Top of Data records

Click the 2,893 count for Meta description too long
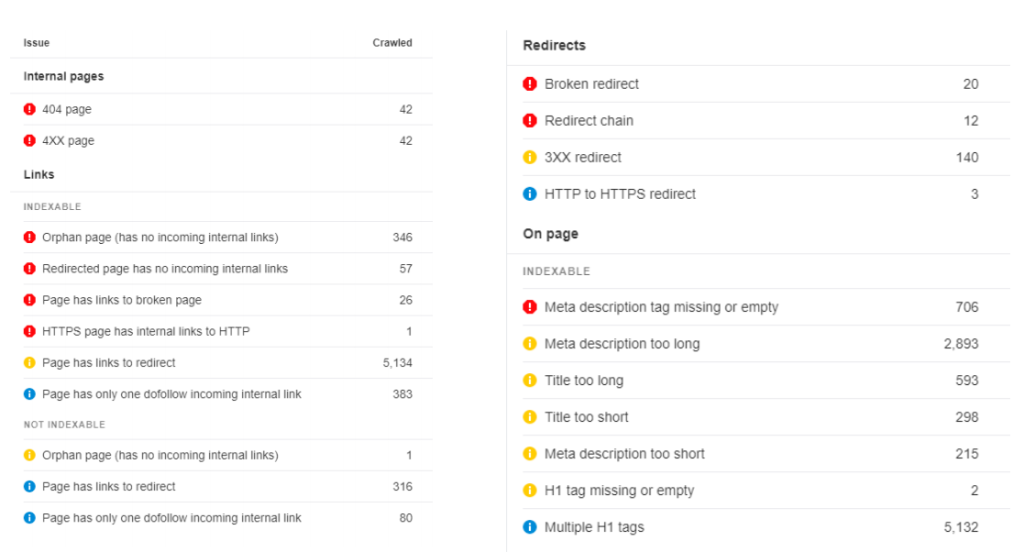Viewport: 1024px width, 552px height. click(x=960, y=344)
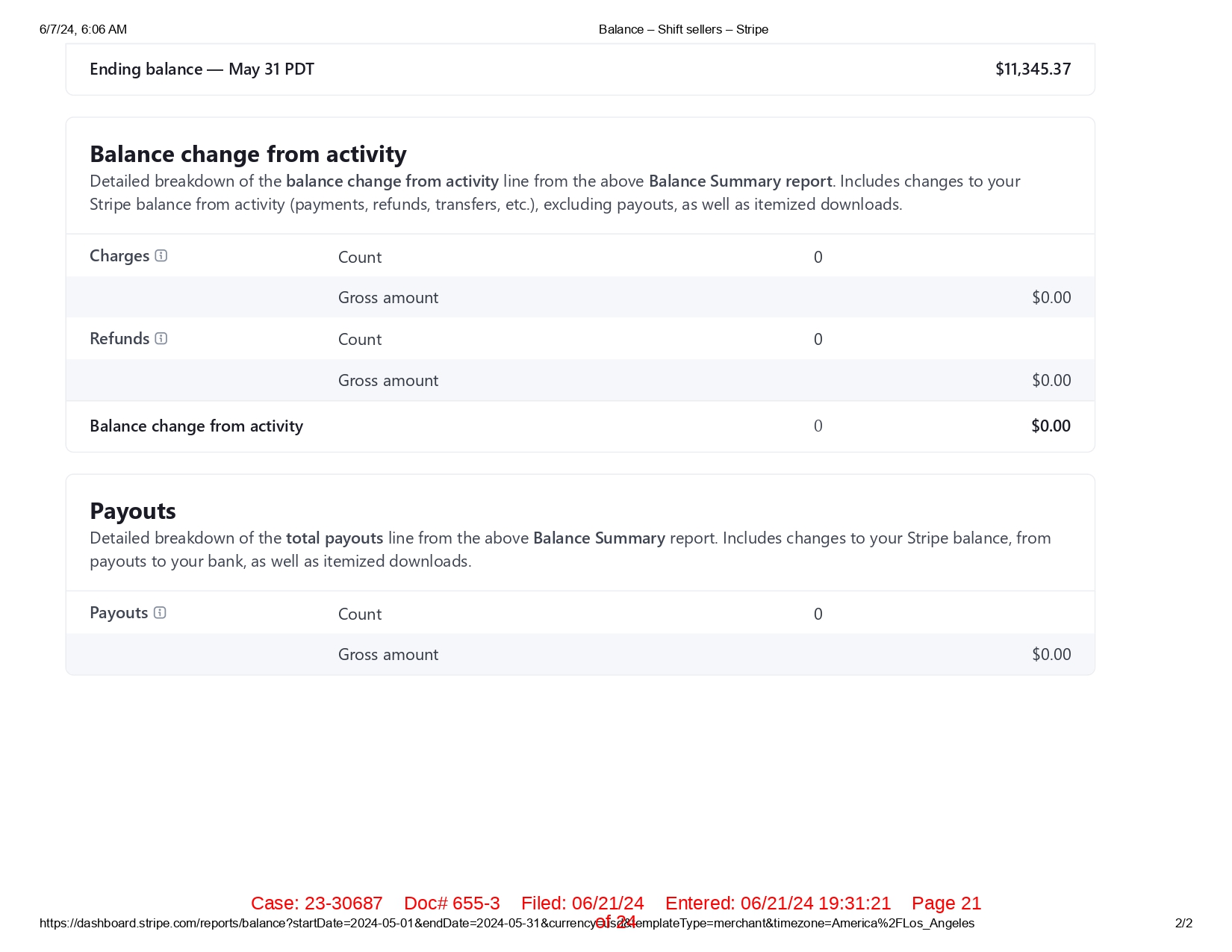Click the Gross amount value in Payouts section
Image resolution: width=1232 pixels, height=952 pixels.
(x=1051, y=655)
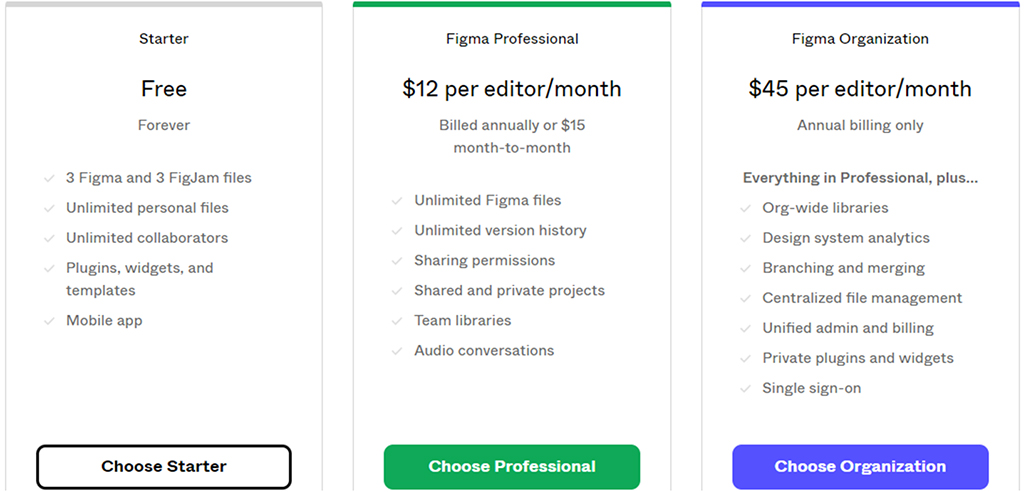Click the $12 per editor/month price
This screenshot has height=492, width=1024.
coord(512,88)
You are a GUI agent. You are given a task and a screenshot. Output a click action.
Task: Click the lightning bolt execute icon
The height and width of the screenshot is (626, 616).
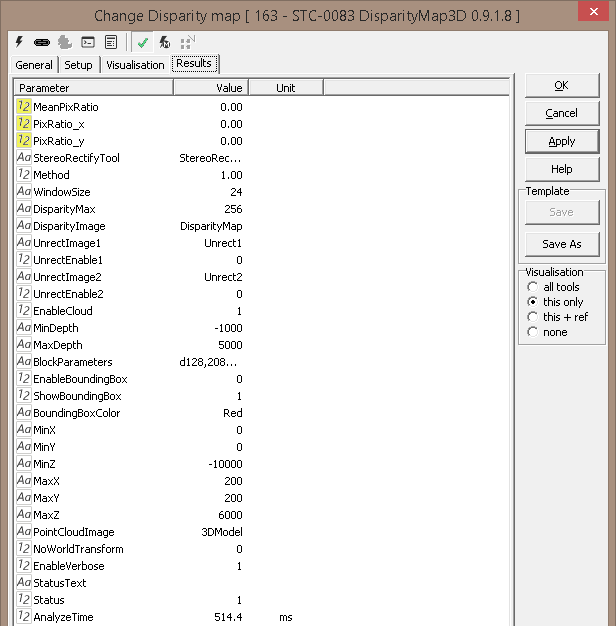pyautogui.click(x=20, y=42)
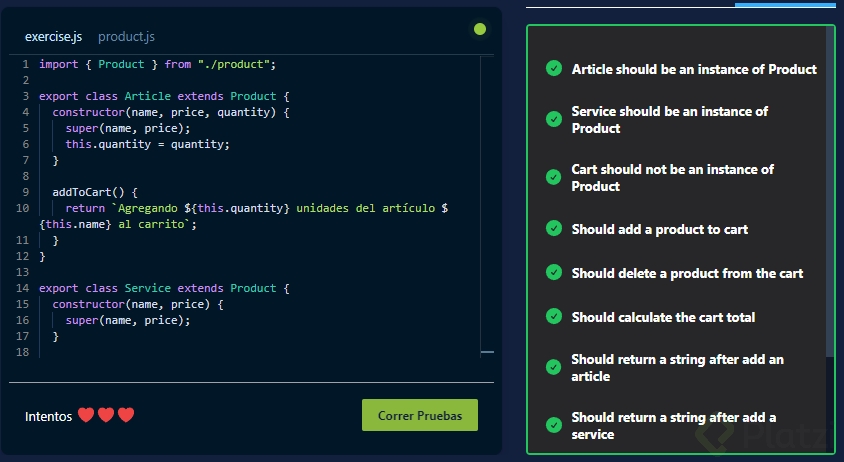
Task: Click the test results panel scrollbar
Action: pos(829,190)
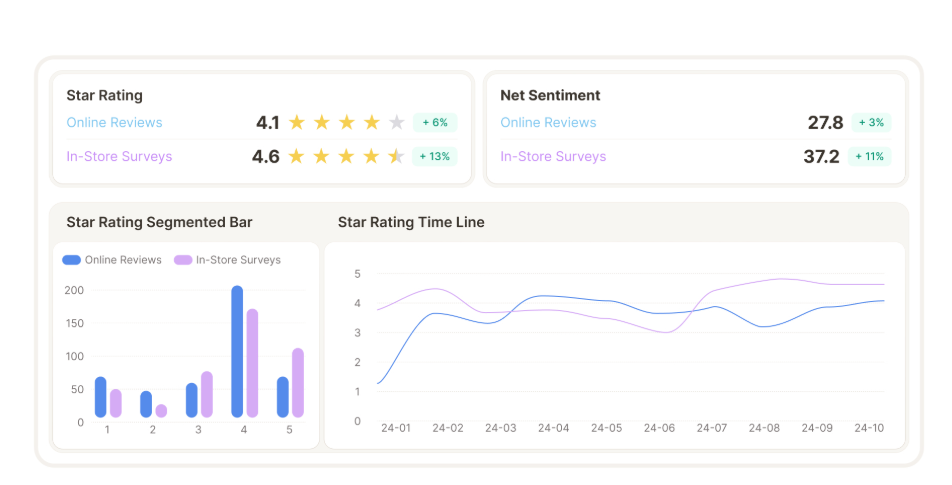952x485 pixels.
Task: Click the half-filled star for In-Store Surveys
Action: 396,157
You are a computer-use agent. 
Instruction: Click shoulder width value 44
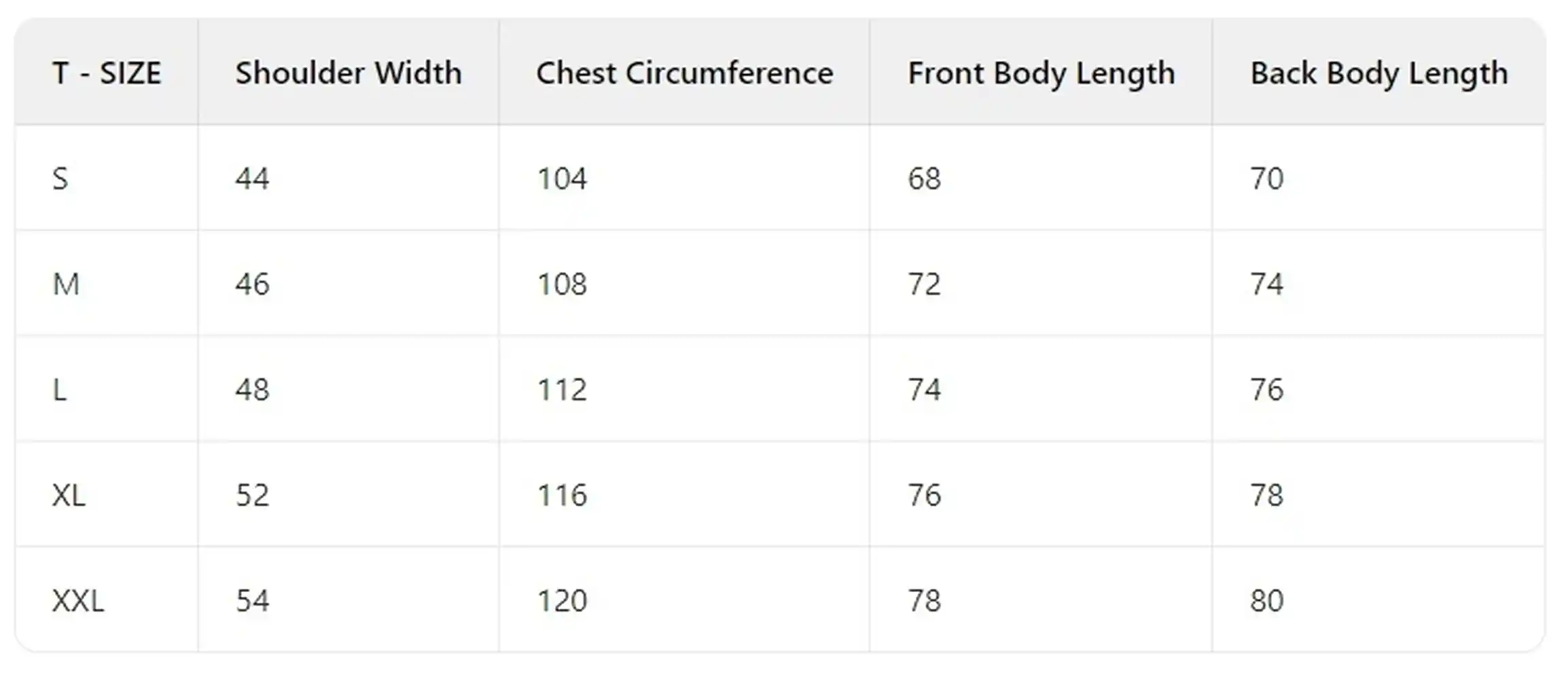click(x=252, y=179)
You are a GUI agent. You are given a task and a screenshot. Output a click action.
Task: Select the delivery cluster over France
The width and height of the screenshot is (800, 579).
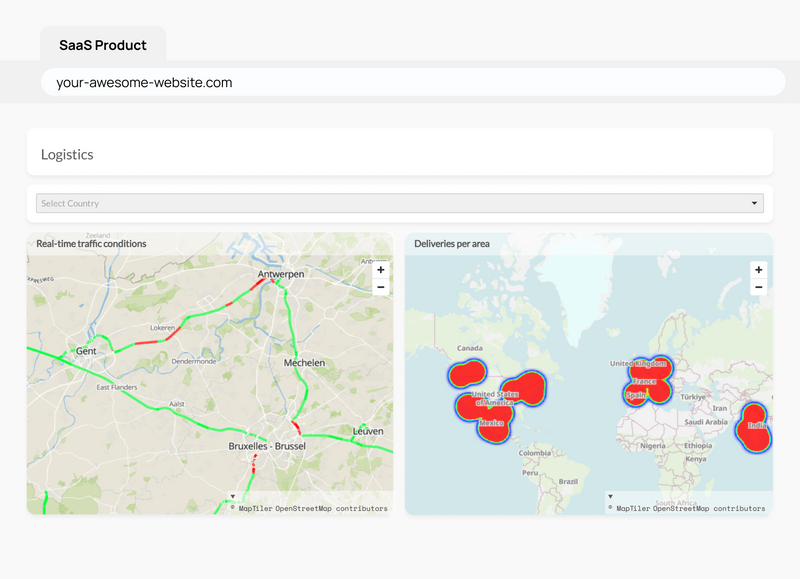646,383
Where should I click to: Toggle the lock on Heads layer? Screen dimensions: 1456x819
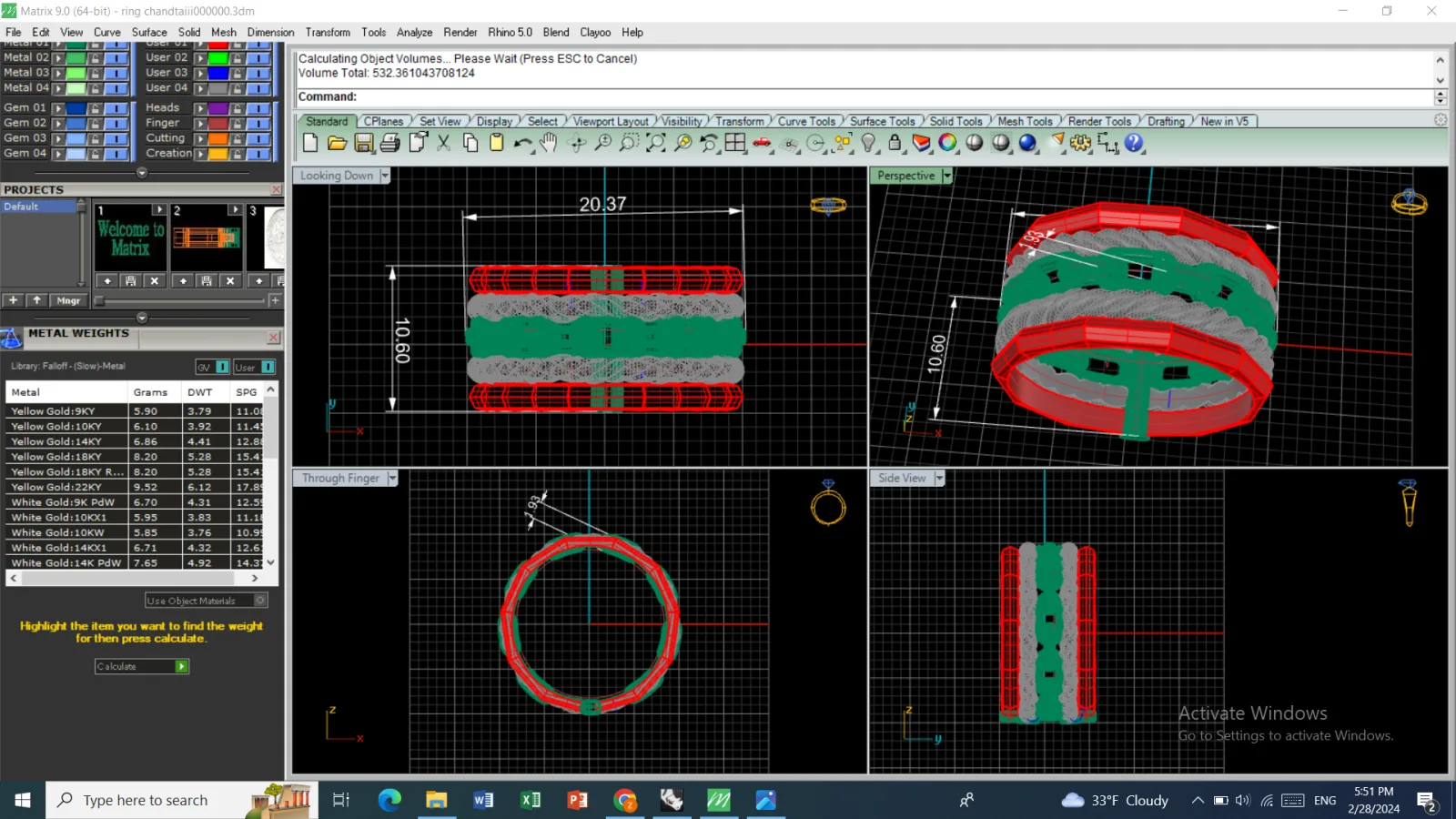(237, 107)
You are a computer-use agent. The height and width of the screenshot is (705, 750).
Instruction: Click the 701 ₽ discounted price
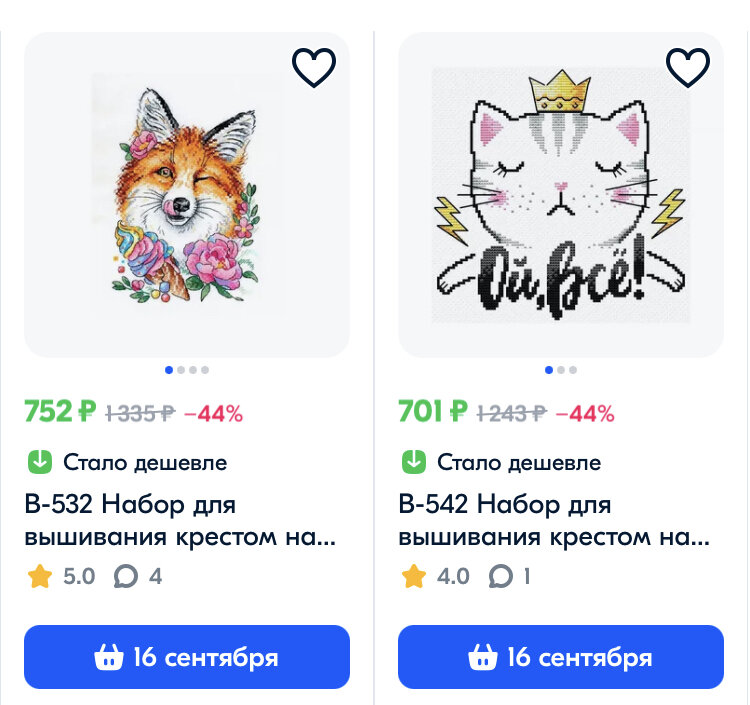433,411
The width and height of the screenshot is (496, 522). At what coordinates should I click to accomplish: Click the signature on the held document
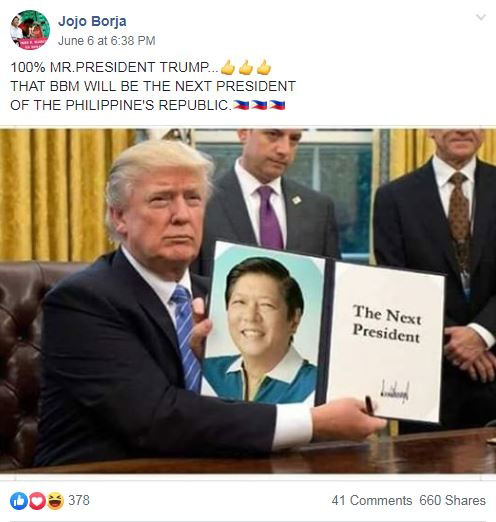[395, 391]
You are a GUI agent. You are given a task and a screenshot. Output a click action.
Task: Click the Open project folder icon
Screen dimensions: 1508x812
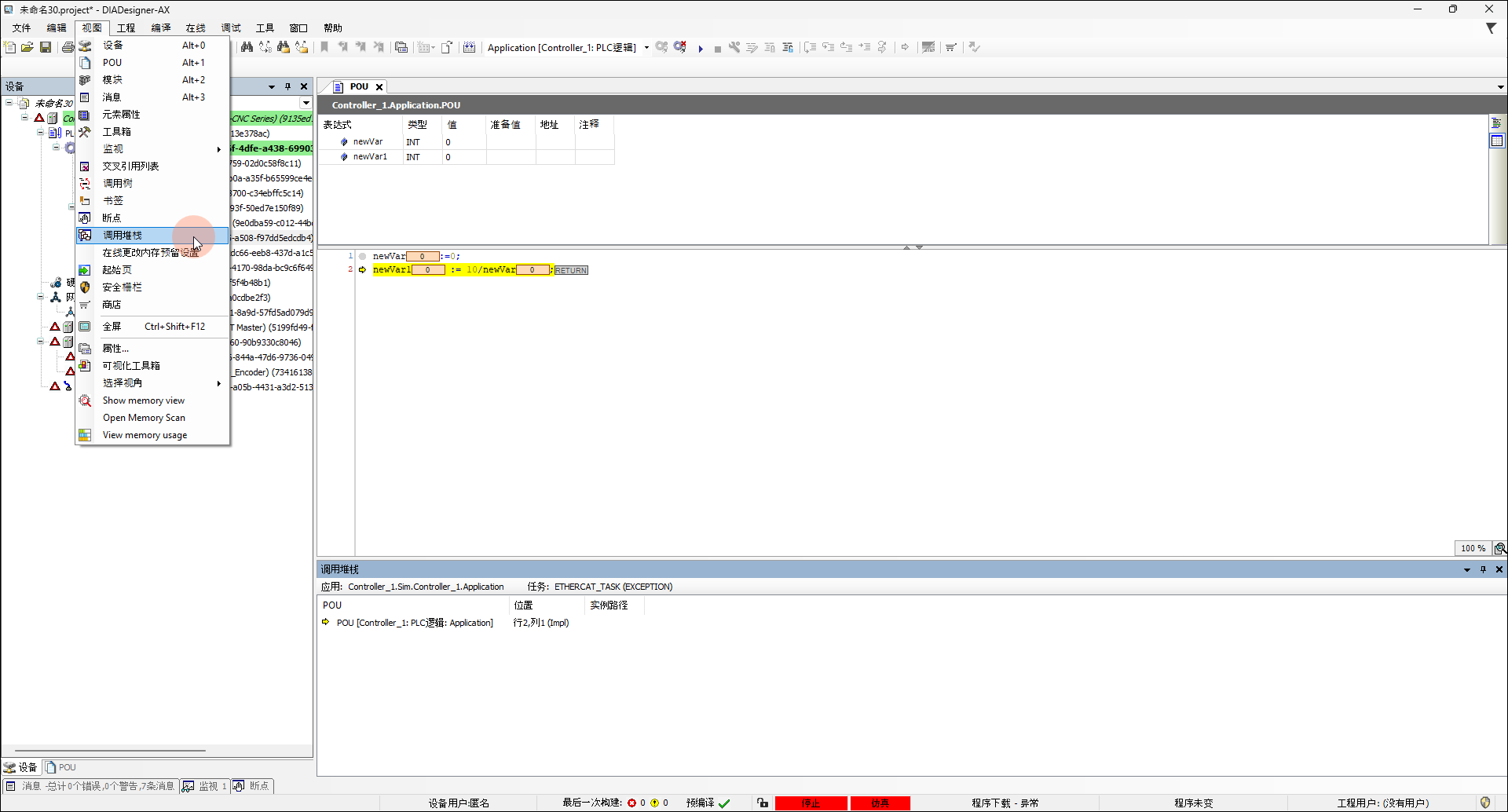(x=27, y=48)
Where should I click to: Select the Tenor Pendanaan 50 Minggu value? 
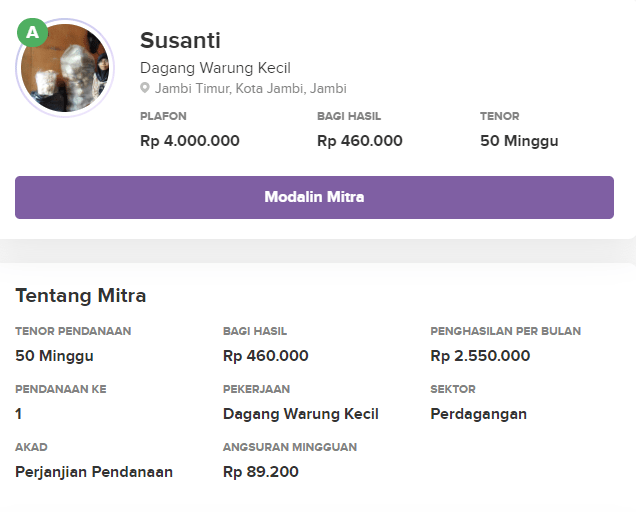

Bottom of Data records

=== Exercise prompt ===
Without the pictures, reproduce every line of the records above exactly.

=== Answer space ===
Click the 2,893 count for Meta description too long
Viewport: 1024px width, 552px height. click(x=960, y=344)
Click the Gross amount value in Payouts section
Image resolution: width=1232 pixels, height=952 pixels.
(x=1051, y=655)
Click the $12 per editor/month price
This screenshot has height=492, width=1024.
coord(512,88)
You are a GUI agent. You are given a task and a screenshot. Output a click action.
Task: Click the lightning bolt execute icon
The height and width of the screenshot is (626, 616).
pyautogui.click(x=20, y=42)
Task: Click the test results panel scrollbar
Action: pos(829,190)
952x485 pixels.
Task: Click the half-filled star for In-Store Surveys
Action: 396,157
You are a computer-use agent. 
Instruction: Click shoulder width value 44
click(x=252, y=179)
You are a GUI agent. You are given a task and a screenshot. Output a click action.
Task: Select the delivery cluster over France
The width and height of the screenshot is (800, 579).
646,383
Where should I click to: Toggle the lock on Heads layer? Screen dimensions: 1456x819
(237, 107)
You are a computer-use agent. The height and width of the screenshot is (705, 750).
Instruction: Click the 701 ₽ discounted price
433,411
The width and height of the screenshot is (496, 522). At what coordinates should I click to accomplish: Click the signature on the held document
[395, 391]
You are a GUI agent. You are given a task and a screenshot. Output a click action.
Task: Click the Open project folder icon
Screen dimensions: 1508x812
(x=27, y=48)
Where should I click to: Select the Tenor Pendanaan 50 Minggu value? 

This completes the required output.